"Heritage" Breeds?

Discussion in 'General breed discussions & FAQ' started by hwxeper, Jan 18, 2011.

  1. hwxeper

    hwxeper Out Of The Brooder

    Jan 18, 2011
    What exactly denotes a "heritage" breed of chicken? I have heard some breeds, such as Dominiques, refered to as "heritage" and I don't really know what sets a heritage breed apart from any other breed. What are the "heritage" breeds? What are their general characteristics? Do they need any special requirements other than other breeds of chicken? Any input is thoroughly appreciated!
  2. Illia

    Illia Crazy for Colors

    Oct 19, 2009
    Forks, WA
    There's a whole thread on this. Here. [​IMG]

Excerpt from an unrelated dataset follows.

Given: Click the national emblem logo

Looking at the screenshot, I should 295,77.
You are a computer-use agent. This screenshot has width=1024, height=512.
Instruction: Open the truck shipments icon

    Taken from the thread is the ALBC's definition/requirements for a Heritage Breed/Chicken. A heritage breed is any breed accepted to the APA before 1950, however actually having heritage chickens means having the breed and having them bred to the standard, long-lived, and useful for more than just eggs. (In other words, not hatchery stock)

    Heritage Chicken must adhere to all the following:
    1. APA Standard Breed. Heritage Chicken must be from parent and grandparent stock of breeds recognized by the American Poultry Association (APA) prior to the mid-20th century; whose genetic line can be traced back multiple generations; and with traits that meet the APA Standard of Perfection guidelines for the breed. Heritage Chicken must be produced and sired by an APA Standard breed. Heritage eggs must be laid by an APA Standard breed.
    2. Naturally mating. Heritage Chicken must be reproduced and genetically maintained through natural mating. Chickens marketed as Heritage must be the result of naturally mating pairs of both grandparent and parent stock.
    3. Long, productive outdoor lifespan. Heritage Chicken must have the genetic ability to live a long, vigorous life and thrive in the rigors of pasture-based, outdoor production systems. Breeding hens should be productive for 5-7 years and roosters for 3-5 years.
    4. Slow growth rate. Heritage Chicken must have a moderate to slow rate of growth, reaching appropriate market weight for the breed in no less than 16 weeks. This gives the chicken time to develop strong skeletal structure and healthy organs prior to building muscle mass.

    Chickens marketed as Heritage must include the variety and breed name on the label.
    Terms like “heirloom,” “antique,” “old-fashioned,” and “old timey” imply Heritage and are understood to be synonymous with the definition provided here.

    Abbreviated Definition: A Heritage Egg can only be produced by an American Poultry Association Standard breed. A Heritage Chicken is hatched from a heritage egg sired by an American Poultry Association Standard breed established prior to the mid-20th century, is slow growing, naturally mated with a long productive outdoor life.